- _Work item_
Leaving pictures out, repeat word for word the line that has "Viewport: 877px width, 554px" and each line that follows it to the end of the listing.

- _Working data_

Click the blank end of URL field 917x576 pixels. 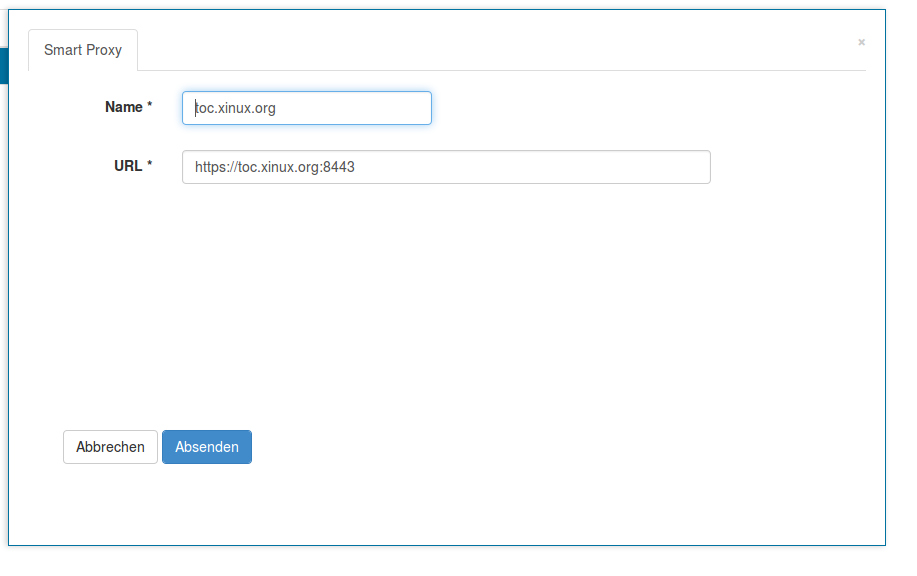click(x=600, y=167)
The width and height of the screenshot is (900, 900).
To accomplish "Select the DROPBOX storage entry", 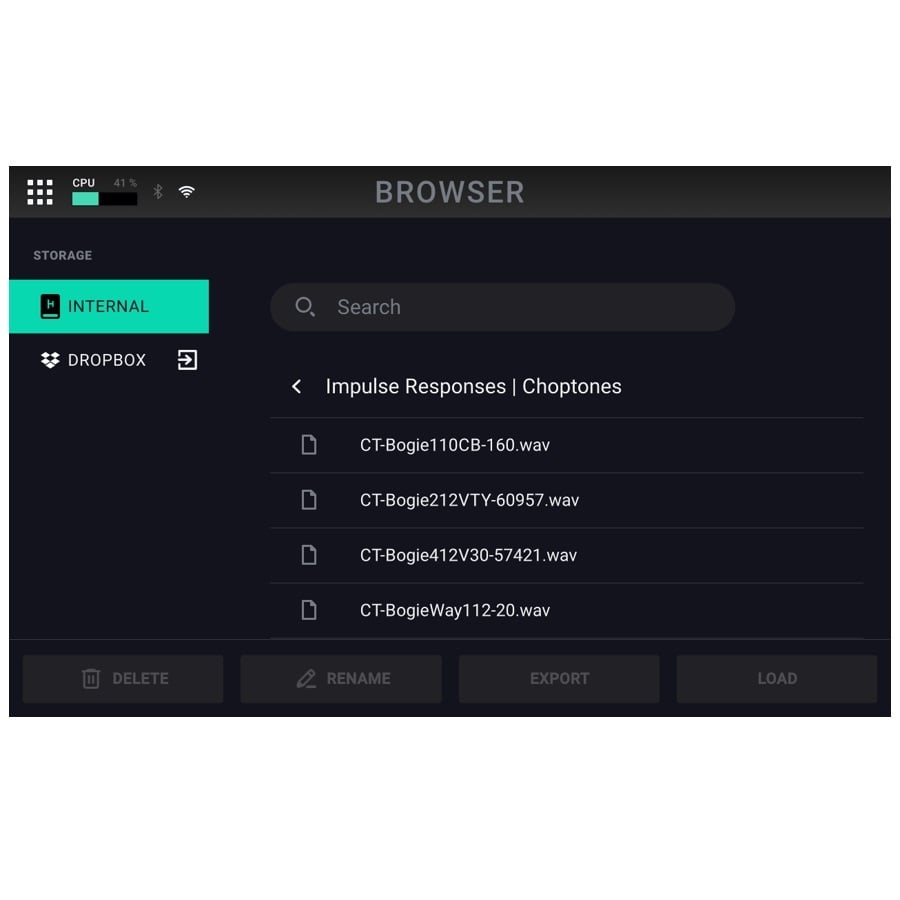I will tap(109, 360).
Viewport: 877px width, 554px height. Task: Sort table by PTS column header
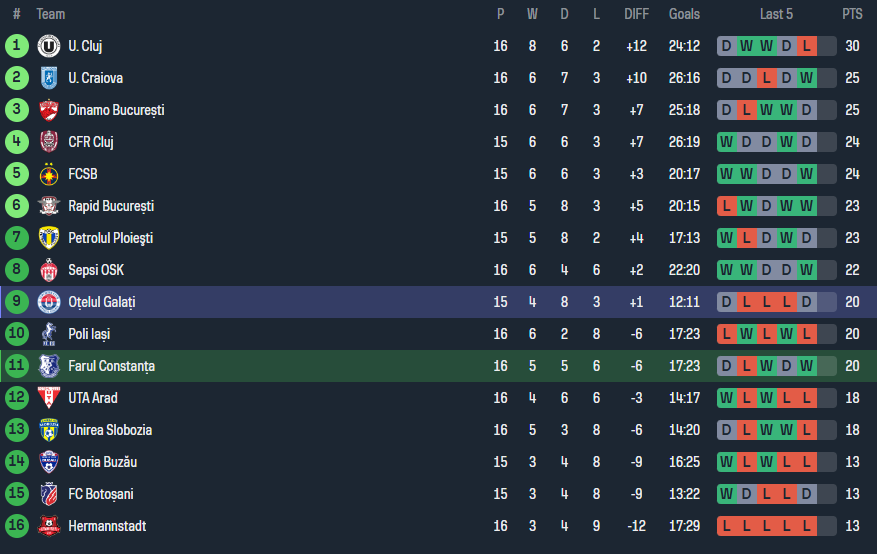coord(852,14)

- _Exercise output_
Viewport: 877px width, 554px height. Task: Sort table by PTS column header
coord(852,14)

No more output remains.